4. Alba Bioscience Delta D is Negative (performed Immediate Spin only)

Thanks,

Brenda Hutson, CLS(ASCP)SBB

I have a question for you? Why do you care? We gave up weak D (exception listed below) a long time ago. You can not tell the difference between mosaic (can and will sometimes make anti-D as we found out) and weak D at the bench level....

SO we only do IS. If machines (gel or?) are used anything less than 2+ (validaded this) is done on tube and if tube is neg at IS we call them NEGATIVE. Period.

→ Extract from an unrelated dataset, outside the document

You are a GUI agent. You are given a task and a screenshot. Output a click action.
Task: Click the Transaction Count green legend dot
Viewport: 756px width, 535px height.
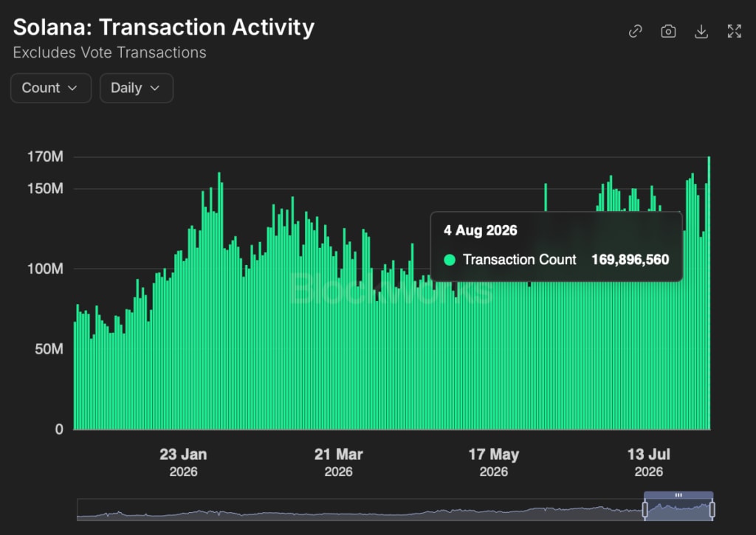pos(450,260)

NOW EXCEPTION: AABB standards require that RH NEG babies of RH NEG moms need to have a weak D done to tell if mom needs rhogam. They ALSO say there must be a method in place to tell the difference between what looks like a Wk D from a fetal maternal bleed which makes them look like they are Positive..... THUS what we do is IF the baby is RH neg of RH NEG mom, we test the baby for weak D. IF the baby is weak D positive we give the mom rhogam. BUT we call the baby RH Inconclusive (so as not to give them a positive interpretation if they come back later). We give RH inconclusive also when DAT is positive and you can't do the weak D.. so we have mechanism in place and no one questioned it.

We would rather call someone Neg than positive and have them develop antibody. Which in our large facility we had happen 5 or 6 times in a 2 year period. Weak D testing not required except in above exception. But that exception is to be sure mom gets rhogam.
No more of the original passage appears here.